Firefox Send is a free file transfer service for sending encrypted files, which is very similar to the Wetransfer service. Mozilla described it as a file sharing tool with a focus on privacy, but it seems that they forgot the security part. The idea of encrypting sent files may protect the privacy of data, but it also encrypts malicious files, making it difficult for us to be detected and alerted to their presence.
The company said it was investigating reports of abuse, particularly malware kits. It began looking into how to improve abuse reporting capabilities, and said it would add a requirement that users have a Firefox account. But instead of improving it, it decided to close the service permanently because its budget did not allow it.
Firefox Notes, Mozilla says, was supposed to be an experiment to test new ways to sync encrypted data. Having served that purpose, it kept the product as a small utility for Firefox and Android users, but is now shutting it down and shutting it down completely in early November.

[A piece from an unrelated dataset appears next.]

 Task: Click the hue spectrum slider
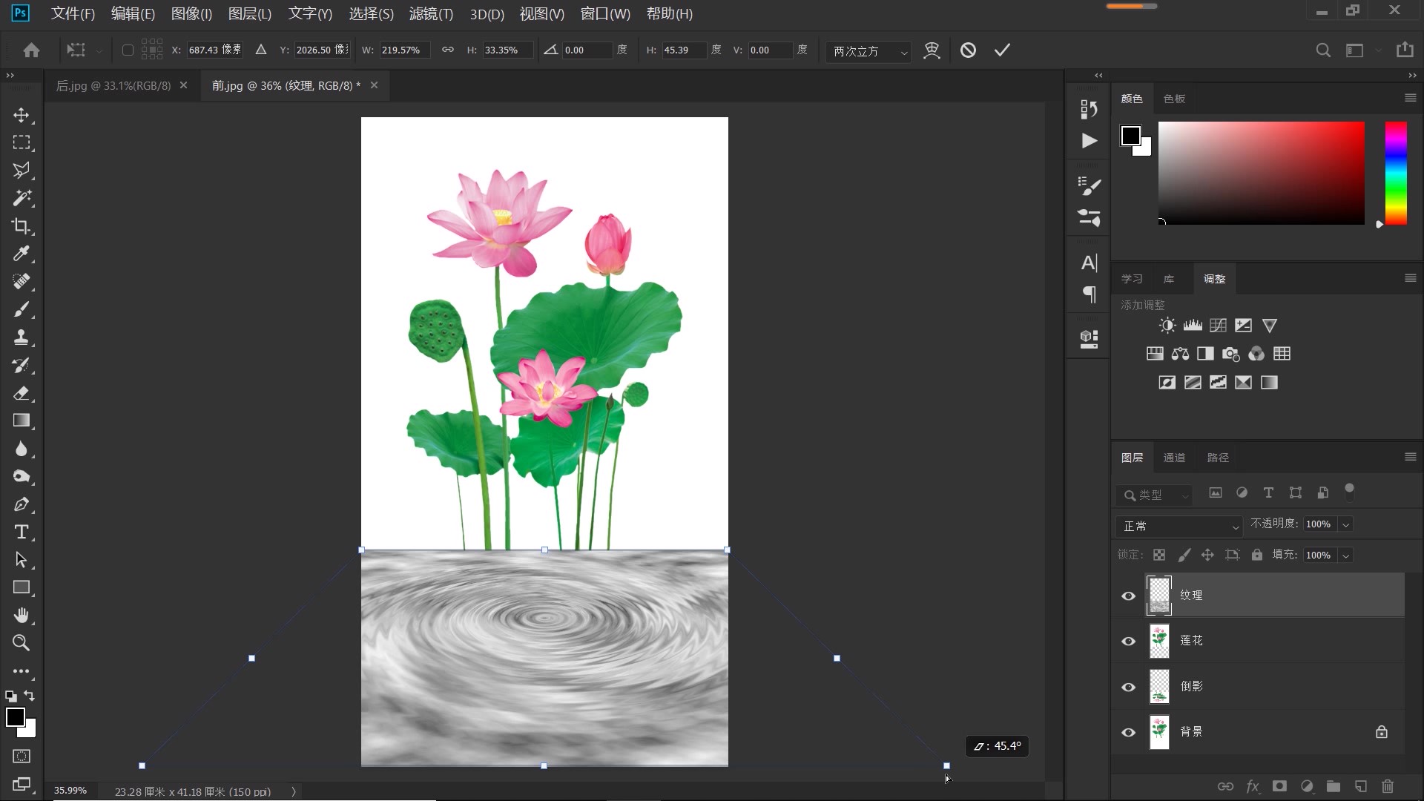pos(1395,173)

It is difficult not to look at Mozilla’s announcement of stopping its services in the context of the general challenges it is experiencing. If it had been in better financial shape, and not laid off about 25% of its employees this year, it might have kept Notes alive and perhaps tried to re-optimize Send.
But now, it has fewer options to experiment with, especially with free services, as it tries to refocus on Firefox and a few other core projects.